YOUR INSTRUCTIONS
For the entries below, the expected answer is the line with "Petroleum Pipelines and", the line with "Lewis Hamilton was", and every line between them, exactly as written, and nothing more.

==========

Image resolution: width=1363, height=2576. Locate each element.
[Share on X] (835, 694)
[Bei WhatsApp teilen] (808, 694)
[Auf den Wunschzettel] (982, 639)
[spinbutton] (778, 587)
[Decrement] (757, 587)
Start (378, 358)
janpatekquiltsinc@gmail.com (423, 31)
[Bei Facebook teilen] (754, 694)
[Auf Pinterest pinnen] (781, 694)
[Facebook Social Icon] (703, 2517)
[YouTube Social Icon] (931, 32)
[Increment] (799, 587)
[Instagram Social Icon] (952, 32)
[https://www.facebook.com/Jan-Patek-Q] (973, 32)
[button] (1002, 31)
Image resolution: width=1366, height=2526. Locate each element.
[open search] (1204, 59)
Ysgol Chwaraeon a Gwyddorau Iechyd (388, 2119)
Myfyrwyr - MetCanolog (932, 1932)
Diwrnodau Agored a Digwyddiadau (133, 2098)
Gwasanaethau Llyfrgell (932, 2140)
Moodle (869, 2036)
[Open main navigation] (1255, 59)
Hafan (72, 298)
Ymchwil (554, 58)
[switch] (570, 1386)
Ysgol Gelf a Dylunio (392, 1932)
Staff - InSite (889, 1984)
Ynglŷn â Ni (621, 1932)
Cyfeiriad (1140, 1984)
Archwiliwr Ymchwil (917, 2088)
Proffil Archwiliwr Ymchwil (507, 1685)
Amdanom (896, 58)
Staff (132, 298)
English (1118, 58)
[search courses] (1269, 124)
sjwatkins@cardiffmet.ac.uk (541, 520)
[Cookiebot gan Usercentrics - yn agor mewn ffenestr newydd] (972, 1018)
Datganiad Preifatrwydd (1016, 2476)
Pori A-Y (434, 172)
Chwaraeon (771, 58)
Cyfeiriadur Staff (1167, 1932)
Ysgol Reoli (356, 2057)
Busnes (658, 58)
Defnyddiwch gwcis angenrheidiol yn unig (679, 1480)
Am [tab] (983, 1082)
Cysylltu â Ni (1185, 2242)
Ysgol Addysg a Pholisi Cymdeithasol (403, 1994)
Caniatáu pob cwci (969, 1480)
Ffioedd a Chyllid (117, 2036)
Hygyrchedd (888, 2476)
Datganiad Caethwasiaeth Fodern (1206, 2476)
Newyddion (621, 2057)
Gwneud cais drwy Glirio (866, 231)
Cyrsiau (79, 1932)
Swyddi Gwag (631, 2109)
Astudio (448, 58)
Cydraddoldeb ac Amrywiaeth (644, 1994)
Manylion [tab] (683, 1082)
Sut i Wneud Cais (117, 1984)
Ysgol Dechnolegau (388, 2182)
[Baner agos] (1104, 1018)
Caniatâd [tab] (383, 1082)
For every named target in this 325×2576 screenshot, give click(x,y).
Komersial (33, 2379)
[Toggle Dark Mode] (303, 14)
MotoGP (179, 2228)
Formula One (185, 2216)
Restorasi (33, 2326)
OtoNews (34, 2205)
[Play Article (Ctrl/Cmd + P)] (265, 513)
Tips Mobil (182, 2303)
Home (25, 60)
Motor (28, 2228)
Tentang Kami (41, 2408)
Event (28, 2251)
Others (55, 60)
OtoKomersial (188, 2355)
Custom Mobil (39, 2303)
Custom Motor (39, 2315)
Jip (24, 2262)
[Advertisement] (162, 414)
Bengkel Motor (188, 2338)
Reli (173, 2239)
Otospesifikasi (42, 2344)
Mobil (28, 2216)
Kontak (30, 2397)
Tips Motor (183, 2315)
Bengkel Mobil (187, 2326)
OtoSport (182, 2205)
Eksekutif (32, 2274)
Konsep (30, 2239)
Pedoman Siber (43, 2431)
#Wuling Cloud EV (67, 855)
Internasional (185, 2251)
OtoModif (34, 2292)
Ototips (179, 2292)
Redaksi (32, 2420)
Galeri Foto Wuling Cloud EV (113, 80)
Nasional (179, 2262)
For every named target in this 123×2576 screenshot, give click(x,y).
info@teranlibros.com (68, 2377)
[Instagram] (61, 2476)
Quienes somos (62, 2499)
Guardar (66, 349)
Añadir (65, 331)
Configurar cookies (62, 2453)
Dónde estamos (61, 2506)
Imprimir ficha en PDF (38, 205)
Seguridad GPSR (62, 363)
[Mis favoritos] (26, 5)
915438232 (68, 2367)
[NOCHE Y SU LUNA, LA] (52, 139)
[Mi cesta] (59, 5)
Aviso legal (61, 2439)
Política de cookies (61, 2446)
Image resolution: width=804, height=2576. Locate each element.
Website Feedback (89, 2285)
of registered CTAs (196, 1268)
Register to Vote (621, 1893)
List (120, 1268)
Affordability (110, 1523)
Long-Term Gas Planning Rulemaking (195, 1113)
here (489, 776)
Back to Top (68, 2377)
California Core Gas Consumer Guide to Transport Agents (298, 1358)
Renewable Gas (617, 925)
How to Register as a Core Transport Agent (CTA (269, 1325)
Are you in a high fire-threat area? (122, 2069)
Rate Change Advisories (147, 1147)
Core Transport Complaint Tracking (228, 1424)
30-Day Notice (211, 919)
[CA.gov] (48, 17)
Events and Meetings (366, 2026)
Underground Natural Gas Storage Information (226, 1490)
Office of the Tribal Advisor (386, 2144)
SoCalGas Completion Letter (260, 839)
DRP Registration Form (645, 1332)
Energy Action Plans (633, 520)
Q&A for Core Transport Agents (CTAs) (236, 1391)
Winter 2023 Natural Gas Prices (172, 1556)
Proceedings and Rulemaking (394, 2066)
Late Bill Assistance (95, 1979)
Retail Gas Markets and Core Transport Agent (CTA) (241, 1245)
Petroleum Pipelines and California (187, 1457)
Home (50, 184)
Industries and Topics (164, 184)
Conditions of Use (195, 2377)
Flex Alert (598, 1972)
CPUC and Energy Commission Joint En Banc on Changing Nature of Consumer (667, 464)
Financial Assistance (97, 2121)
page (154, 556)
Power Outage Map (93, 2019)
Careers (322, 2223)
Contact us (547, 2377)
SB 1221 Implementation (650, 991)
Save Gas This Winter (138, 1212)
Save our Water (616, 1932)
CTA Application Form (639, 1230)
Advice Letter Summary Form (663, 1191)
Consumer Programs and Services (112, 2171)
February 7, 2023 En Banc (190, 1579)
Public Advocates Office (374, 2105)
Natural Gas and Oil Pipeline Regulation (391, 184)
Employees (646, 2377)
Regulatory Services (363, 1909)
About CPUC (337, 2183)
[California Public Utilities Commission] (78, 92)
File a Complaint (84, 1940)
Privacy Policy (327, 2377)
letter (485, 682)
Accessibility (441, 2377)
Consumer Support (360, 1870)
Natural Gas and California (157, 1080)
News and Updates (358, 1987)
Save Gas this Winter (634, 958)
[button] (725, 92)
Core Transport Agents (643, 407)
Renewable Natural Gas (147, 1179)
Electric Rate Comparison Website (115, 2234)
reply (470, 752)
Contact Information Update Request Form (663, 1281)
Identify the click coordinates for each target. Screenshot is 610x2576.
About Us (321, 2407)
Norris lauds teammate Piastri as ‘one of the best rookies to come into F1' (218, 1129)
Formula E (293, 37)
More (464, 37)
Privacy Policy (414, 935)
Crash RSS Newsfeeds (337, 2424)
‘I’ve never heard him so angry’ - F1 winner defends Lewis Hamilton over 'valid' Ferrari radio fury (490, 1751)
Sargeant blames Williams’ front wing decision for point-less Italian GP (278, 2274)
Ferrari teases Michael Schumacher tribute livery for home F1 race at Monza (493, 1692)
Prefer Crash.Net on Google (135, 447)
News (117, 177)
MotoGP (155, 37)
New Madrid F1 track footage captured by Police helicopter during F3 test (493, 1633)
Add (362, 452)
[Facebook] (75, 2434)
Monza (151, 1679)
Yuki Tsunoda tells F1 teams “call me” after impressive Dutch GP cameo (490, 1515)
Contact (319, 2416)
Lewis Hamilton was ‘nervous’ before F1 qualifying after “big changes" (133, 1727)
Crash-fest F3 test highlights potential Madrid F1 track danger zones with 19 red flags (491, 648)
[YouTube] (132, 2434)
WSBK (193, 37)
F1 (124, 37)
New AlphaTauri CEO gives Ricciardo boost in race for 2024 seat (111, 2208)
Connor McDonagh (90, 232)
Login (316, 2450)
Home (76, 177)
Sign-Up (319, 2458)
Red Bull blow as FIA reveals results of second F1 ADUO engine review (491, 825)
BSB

==========

SOLUTION TO THE EXERCISE
Petroleum Pipelines and California (187, 1457)
Home (50, 184)
Industries and Topics (164, 184)
Conditions of Use (195, 2377)
Flex Alert (598, 1972)
CPUC and Energy Commission Joint En Banc on Changing Nature of Consumer (667, 464)
Financial Assistance (97, 2121)
page (154, 556)
Power Outage Map (93, 2019)
Careers (322, 2223)
Contact us (547, 2377)
SB 1221 Implementation (650, 991)
Save Gas This Winter (138, 1212)
Save our Water (616, 1932)
CTA Application Form (639, 1230)
Advice Letter Summary Form (663, 1191)
Consumer Programs and Services (112, 2171)
February 7, 2023 En Banc (190, 1579)
Public Advocates Office (374, 2105)
Natural Gas and Oil Pipeline Regulation (391, 184)
Employees (646, 2377)
Regulatory Services (363, 1909)
About CPUC (337, 2183)
[California Public Utilities Commission] (78, 92)
File a Complaint (84, 1940)
Privacy Policy (327, 2377)
letter (485, 682)
Accessibility (441, 2377)
Consumer Support (360, 1870)
Natural Gas and California (157, 1080)
News and Updates (358, 1987)
Save Gas this Winter (634, 958)
[button] (725, 92)
Core Transport Agents (643, 407)
Renewable Natural Gas (147, 1179)
Electric Rate Comparison Website (115, 2234)
reply (470, 752)
Contact Information Update Request Form (663, 1281)
Identify the click coordinates for each target. Screenshot is 610x2576.
About Us (321, 2407)
Norris lauds teammate Piastri as ‘one of the best rookies to come into F1' (218, 1129)
Formula E (293, 37)
More (464, 37)
Privacy Policy (414, 935)
Crash RSS Newsfeeds (337, 2424)
‘I’ve never heard him so angry’ - F1 winner defends Lewis Hamilton over 'valid' Ferrari radio fury (490, 1751)
Sargeant blames Williams’ front wing decision for point-less Italian GP (278, 2274)
Ferrari teases Michael Schumacher tribute livery for home F1 race at Monza (493, 1692)
Prefer Crash.Net on Google (135, 447)
News (117, 177)
MotoGP (155, 37)
New Madrid F1 track footage captured by Police helicopter during F3 test (493, 1633)
Add (362, 452)
[Facebook] (75, 2434)
Monza (151, 1679)
Yuki Tsunoda tells F1 teams “call me” after impressive Dutch GP cameo (490, 1515)
Contact (319, 2416)
Lewis Hamilton was ‘nervous’ before F1 qualifying after “big changes" (133, 1727)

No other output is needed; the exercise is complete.